[start Task inputs]

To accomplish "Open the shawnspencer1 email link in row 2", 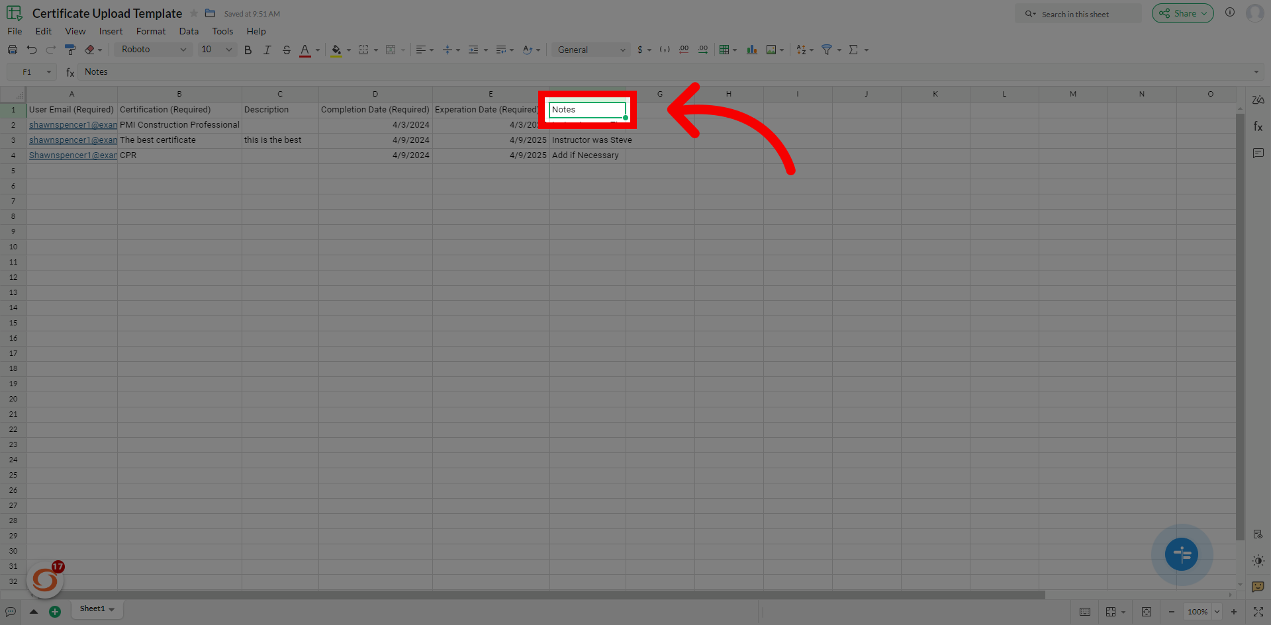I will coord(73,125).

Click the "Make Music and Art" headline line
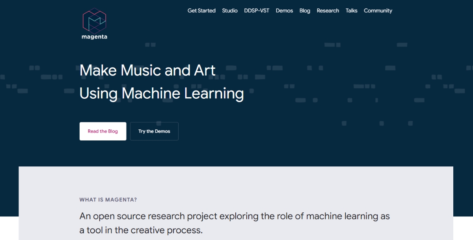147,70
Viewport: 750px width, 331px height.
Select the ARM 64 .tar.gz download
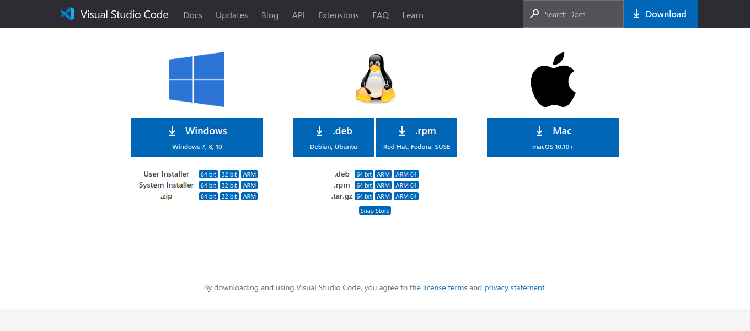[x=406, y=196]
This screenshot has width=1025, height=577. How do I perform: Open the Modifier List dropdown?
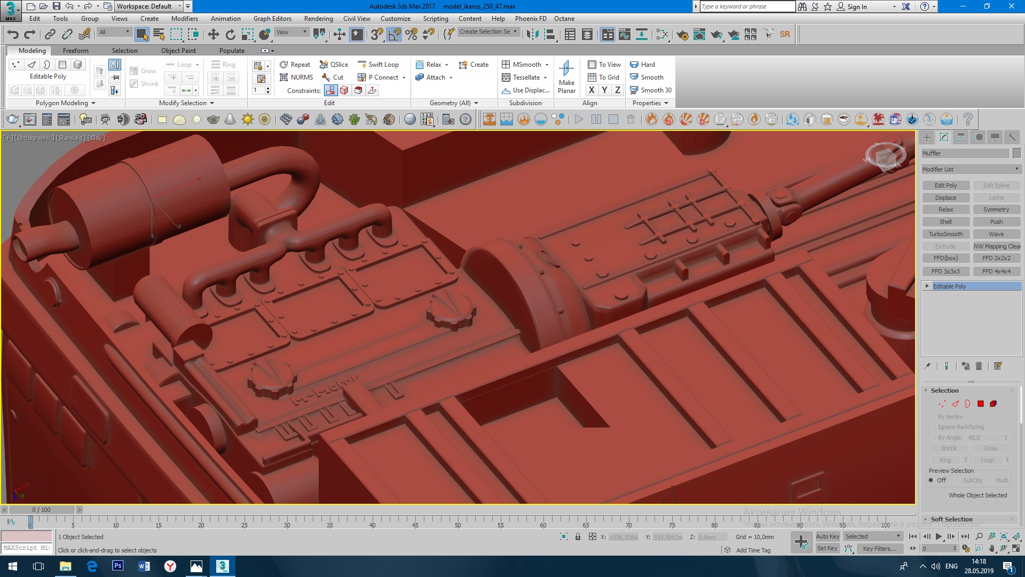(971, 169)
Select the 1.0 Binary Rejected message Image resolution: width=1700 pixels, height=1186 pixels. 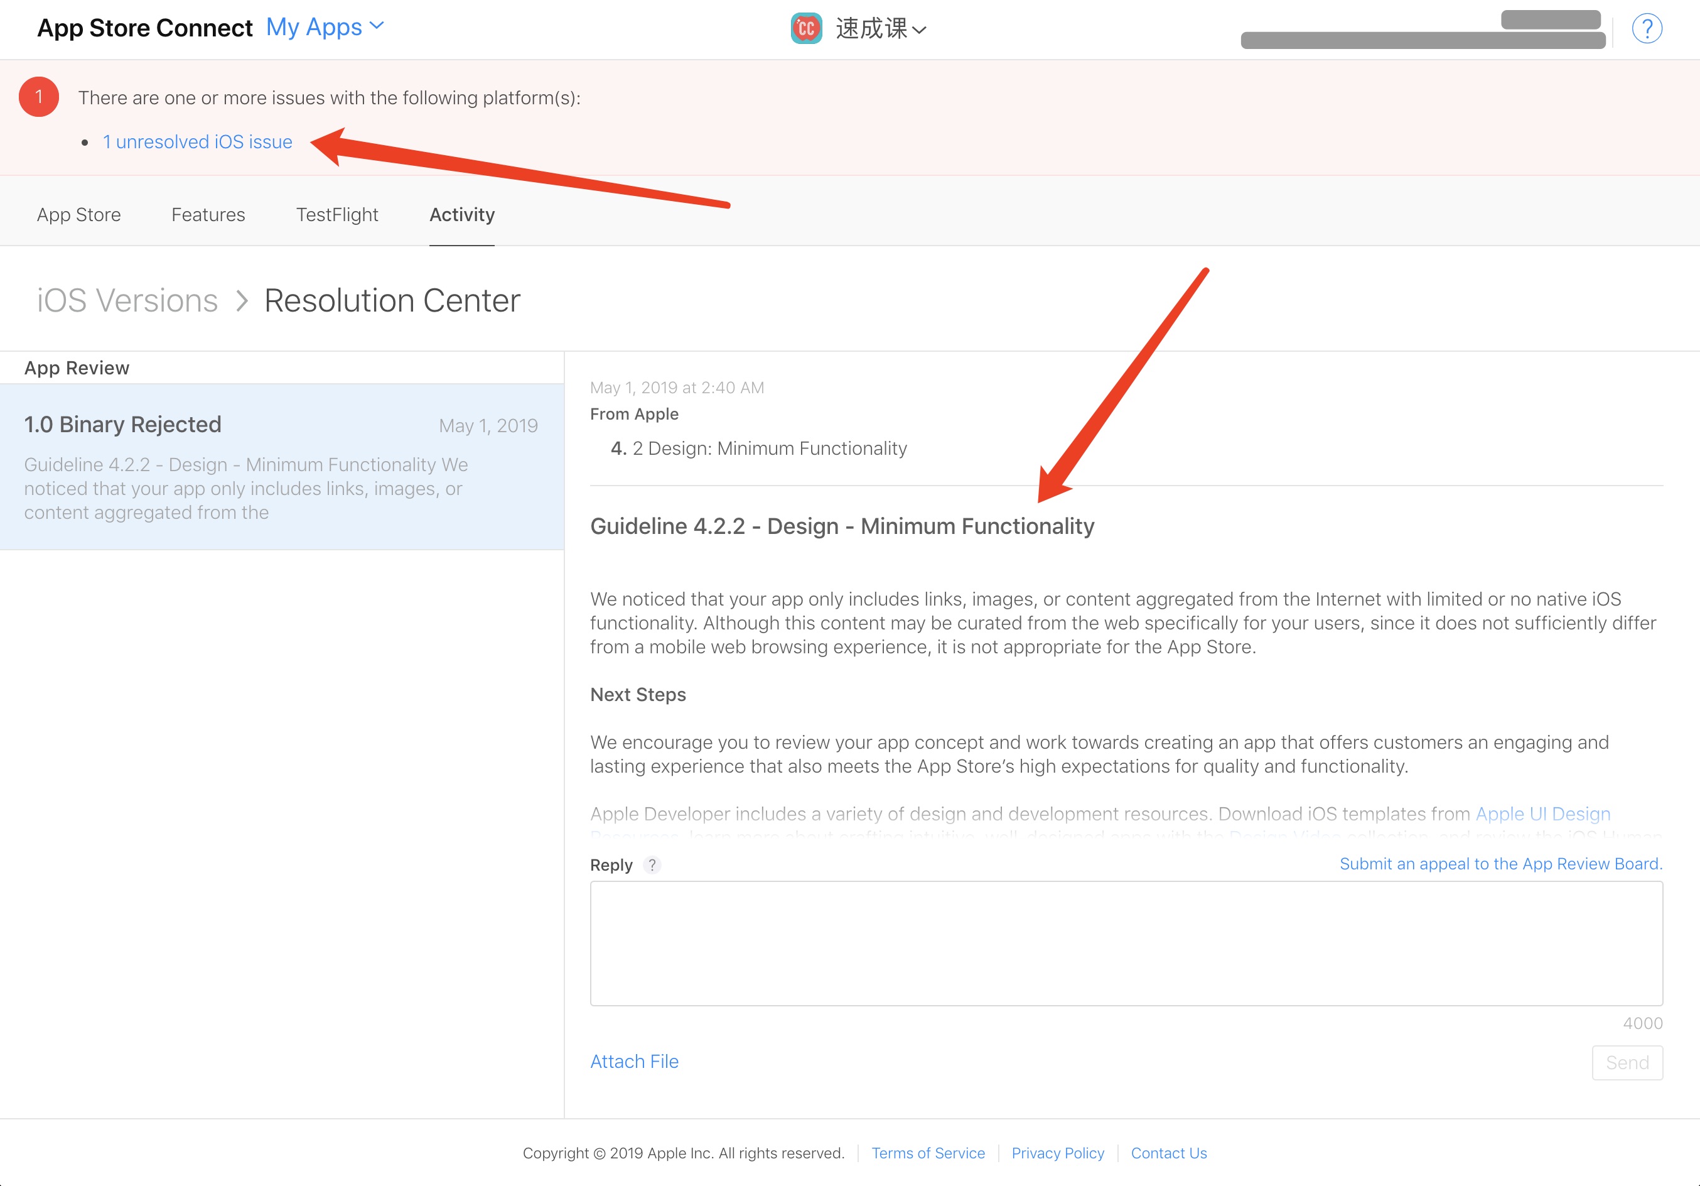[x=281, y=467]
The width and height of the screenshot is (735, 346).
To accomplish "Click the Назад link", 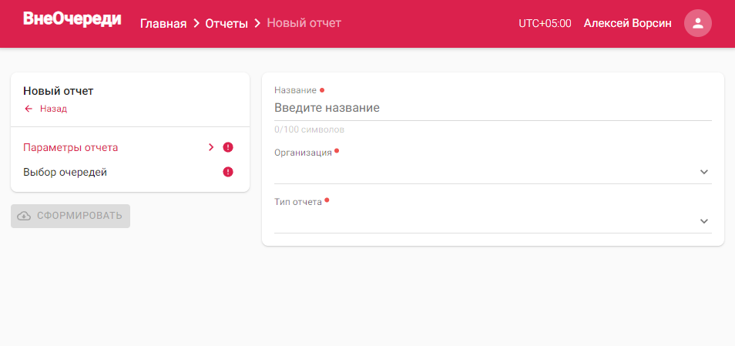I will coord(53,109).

[end Task inputs]
[start Task inputs]

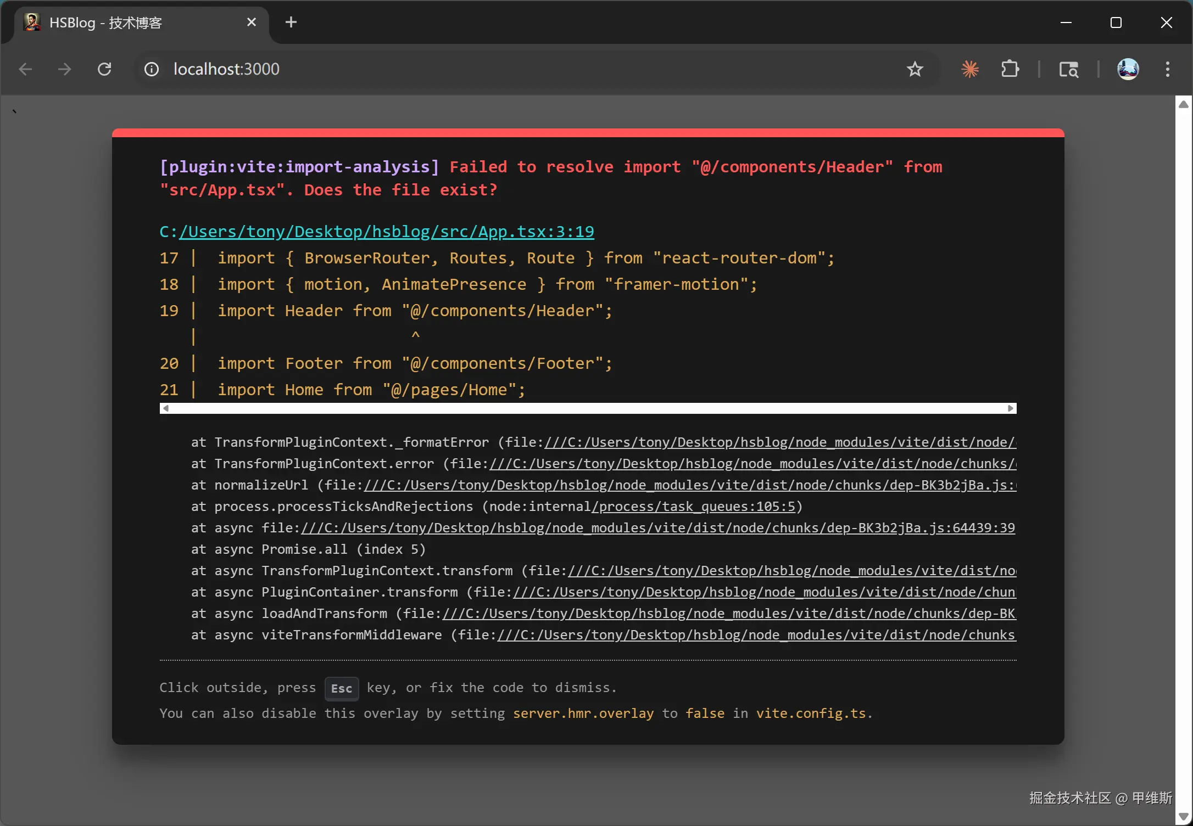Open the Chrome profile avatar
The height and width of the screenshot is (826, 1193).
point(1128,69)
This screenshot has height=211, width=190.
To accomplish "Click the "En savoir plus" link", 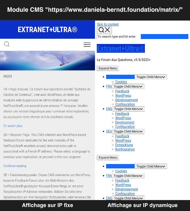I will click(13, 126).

[end Task inputs]
[start Task inputs]

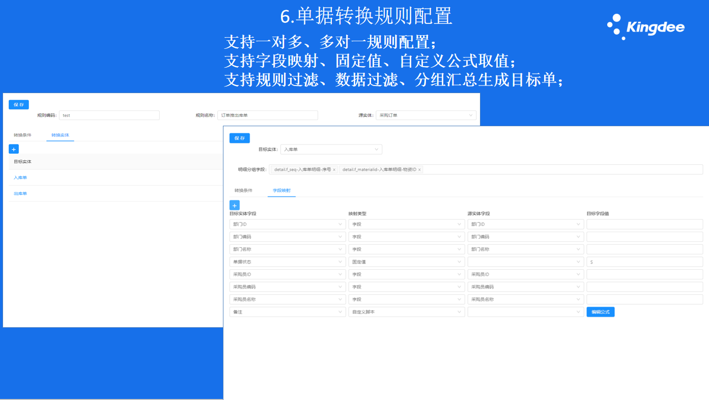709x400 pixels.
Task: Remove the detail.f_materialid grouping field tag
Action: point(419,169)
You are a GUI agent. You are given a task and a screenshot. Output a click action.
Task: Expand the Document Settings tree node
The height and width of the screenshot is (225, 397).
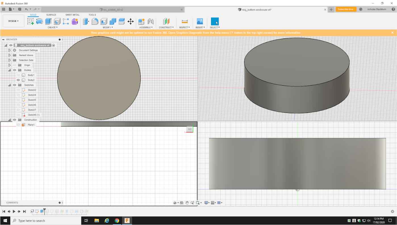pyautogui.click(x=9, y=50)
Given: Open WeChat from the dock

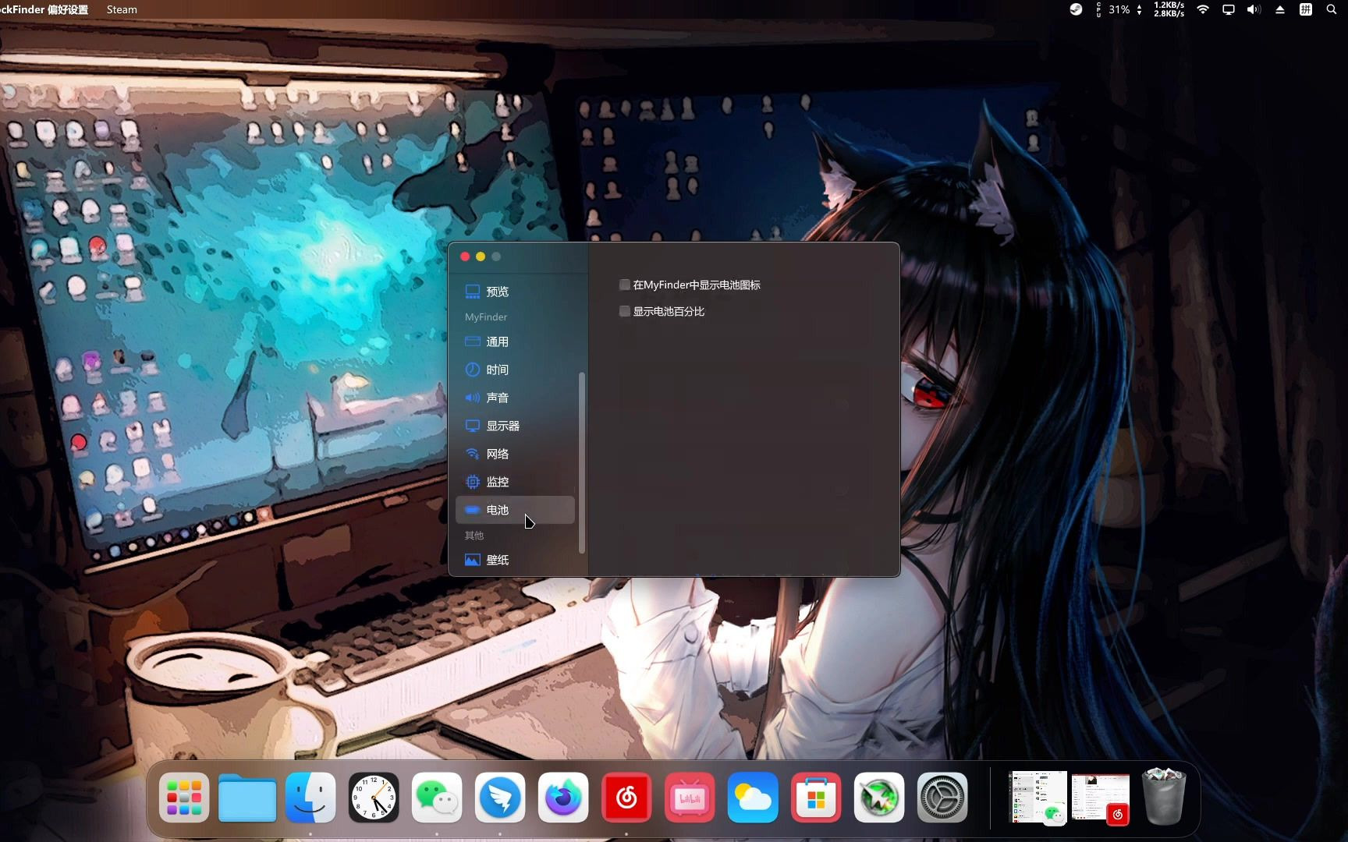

[end Task inputs]

Convert the data lines from the line containing "709x400 pixels." up to and including the line containing "Given: Open WeChat from the dock" into a Markdown table with the columns Row and Entry. Number each line in Row, skip blank lines, and omit the pictures.

● Solution for this task
| Row | Entry |
|---|---|
| 1 | 709x400 pixels. |
| 2 | Task: Remove the detail.f_materialid grouping field tag |
| 3 | Action: point(419,169) |
| 4 | You are a GUI agent. You are given a task and a screenshot. Output a click action. |
| 5 | Task: Expand the Document Settings tree node |
| 6 | The height and width of the screenshot is (225, 397). |
| 7 | pyautogui.click(x=9, y=50) |
| 8 | Given: Open WeChat from the dock |